Radiant cooling technology is about as old as radiant heating but has been less successful in implementation due to the complication of managing condensation and it was not until the 1960s, with the advent of the general use of suspended office ceiling systems, that commercial-oriented radiant cooling systems were attempted as standardized products. It has never reached domestic use. In recent years, however, the competition among commercial developers to attain LEED status for their buildings has resulted in a resurgence of this technology in a new variant; the Chilled Beam system. The sudden popularity of this technology is based on its much greater energy efficiency compared to conventional central air conditioning,
Radiant cooling works similarly to hydronic radiant heating with the difference being that chilled water cooling tubing elements are placed in a ceiling space rather than under the floor and thus causes a convection air flow driven by the sinking cooler air. Typical systems have been based on registers that fit into the framing of the conventional suspended office ceiling in a manner similar to Mini-Split air conditioning registers. However, unlike Mini-Split registers, these units usually lacked any integral fans and relied on convection and/or low velocity above ceiling forced air ventilation systems. These early systems tended to have limited practicality because they were passive and very prone to high volumes of condensation, which even if drained away as with condensation in Mini-Split registers, could contribute to mold in the ceiling space because the systems were so large in area. Earlier building ventilation systems did not operate at positive pressure and tended to have limited ability to control humidity. And, of course, until quite recently most home had no active ventilation at all.

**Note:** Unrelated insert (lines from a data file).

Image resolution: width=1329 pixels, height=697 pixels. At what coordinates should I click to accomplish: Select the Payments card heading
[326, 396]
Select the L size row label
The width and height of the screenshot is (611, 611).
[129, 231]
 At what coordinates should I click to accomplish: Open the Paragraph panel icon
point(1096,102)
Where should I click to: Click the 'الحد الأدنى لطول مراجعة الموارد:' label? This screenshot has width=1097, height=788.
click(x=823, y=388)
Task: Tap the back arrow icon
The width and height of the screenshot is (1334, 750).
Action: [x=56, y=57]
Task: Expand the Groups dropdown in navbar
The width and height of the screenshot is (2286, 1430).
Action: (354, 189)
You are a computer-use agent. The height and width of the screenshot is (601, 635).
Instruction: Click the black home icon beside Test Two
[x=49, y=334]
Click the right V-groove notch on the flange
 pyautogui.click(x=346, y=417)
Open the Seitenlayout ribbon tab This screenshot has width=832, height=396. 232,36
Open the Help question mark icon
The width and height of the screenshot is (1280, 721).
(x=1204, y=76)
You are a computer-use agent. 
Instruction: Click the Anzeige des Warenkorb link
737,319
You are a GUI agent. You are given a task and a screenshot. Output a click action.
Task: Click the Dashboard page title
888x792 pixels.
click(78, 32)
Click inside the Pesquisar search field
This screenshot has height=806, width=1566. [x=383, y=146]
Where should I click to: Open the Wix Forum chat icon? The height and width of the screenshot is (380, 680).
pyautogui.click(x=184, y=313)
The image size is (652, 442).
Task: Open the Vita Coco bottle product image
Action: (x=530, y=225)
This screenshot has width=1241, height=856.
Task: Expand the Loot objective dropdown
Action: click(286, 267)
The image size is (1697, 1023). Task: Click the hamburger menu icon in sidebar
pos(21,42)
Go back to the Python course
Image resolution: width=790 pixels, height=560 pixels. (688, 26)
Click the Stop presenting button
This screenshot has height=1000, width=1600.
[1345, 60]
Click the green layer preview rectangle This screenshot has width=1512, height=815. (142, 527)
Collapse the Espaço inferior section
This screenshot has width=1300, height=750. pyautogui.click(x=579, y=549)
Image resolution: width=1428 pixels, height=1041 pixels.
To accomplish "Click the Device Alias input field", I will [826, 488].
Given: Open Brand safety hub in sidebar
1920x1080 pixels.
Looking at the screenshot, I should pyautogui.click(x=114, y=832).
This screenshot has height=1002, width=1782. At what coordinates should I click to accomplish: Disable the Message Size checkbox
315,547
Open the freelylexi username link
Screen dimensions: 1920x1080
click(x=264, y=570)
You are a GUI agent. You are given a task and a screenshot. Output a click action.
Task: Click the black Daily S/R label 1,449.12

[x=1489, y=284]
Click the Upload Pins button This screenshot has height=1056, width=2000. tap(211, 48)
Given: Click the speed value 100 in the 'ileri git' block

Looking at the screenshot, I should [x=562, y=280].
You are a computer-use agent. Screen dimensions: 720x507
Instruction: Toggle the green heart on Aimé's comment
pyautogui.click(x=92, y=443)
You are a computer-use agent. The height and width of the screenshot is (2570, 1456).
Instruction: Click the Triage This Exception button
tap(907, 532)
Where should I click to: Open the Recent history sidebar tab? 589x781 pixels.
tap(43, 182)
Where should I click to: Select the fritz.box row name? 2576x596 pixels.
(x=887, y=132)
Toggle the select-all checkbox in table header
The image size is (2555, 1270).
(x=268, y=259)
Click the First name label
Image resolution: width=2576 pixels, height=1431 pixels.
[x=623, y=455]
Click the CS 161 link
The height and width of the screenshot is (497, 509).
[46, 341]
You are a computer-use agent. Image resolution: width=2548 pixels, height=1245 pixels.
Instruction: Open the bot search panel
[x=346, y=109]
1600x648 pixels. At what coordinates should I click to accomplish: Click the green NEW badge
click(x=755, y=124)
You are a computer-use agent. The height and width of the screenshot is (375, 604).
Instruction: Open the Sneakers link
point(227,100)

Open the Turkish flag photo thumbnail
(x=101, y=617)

Chilled Beam systems integrate radiant cooling elements into an outlet for a forced air ventilation system, employing the coanda effect to create a local room recirculation of air through the cooling coils independent of the larger building air circulation cycle. They rely on modern computer controlled forced air ventilation systems to control dew-point conditions by positive pressure and active dehumidification at the Air Handler Unit in order to minimize or eliminate condensation at the Chilled Beam unit.
The chief advantage of the Chilled Beam is energy efficiency -with cooling the more expensive aspect of air conditioning, particularly in commercial buildings with their high solar gains through large windows and high generation of heat from large inhabitant densities and large volumes of modern computer and electronic equipment. Water is a more efficient medium of thermal energy transfer than air. By moving the source of cooling closer to the room and managing the temperature of each room independently a much higher energy efficiency is achieved than possible by cooling from a central point in a building and conveying it by air.
The Utilihab Chilled Beam system is based on register units sized according to the standard ceiling grid dimensions. They are designed in two basic types to integrate with the primary plenum and smaller distribution tubing of the Mini-Duct High-Velocity HVAC system. The smaller low profile unit is designed for corner and perimeter ceiling panel installation and takes the place of a conventional outlet port on small distribution tubing. Several would be used in a large room and this is the only type suited to buildings based on the light Primary profile framing -though in general such structures may be better served by Mini-Split systems. It is an adaptation of the Utilihab Mini-Split ceiling register. The large area register is designed for central and perimeter ceiling positions and integrates to the primary plenum tubing in the HVAC network. It may be several meters long. One of these registers will typically handle a fairly large room.
Utilihab Chilled Beam units must be combined with active dehumidification in the Air Handler Unit of the Mini-Duct HVAC system and active dew-point monitoring by its microcontroller. This is necessary as the units rely entirely on this to prevent condensation.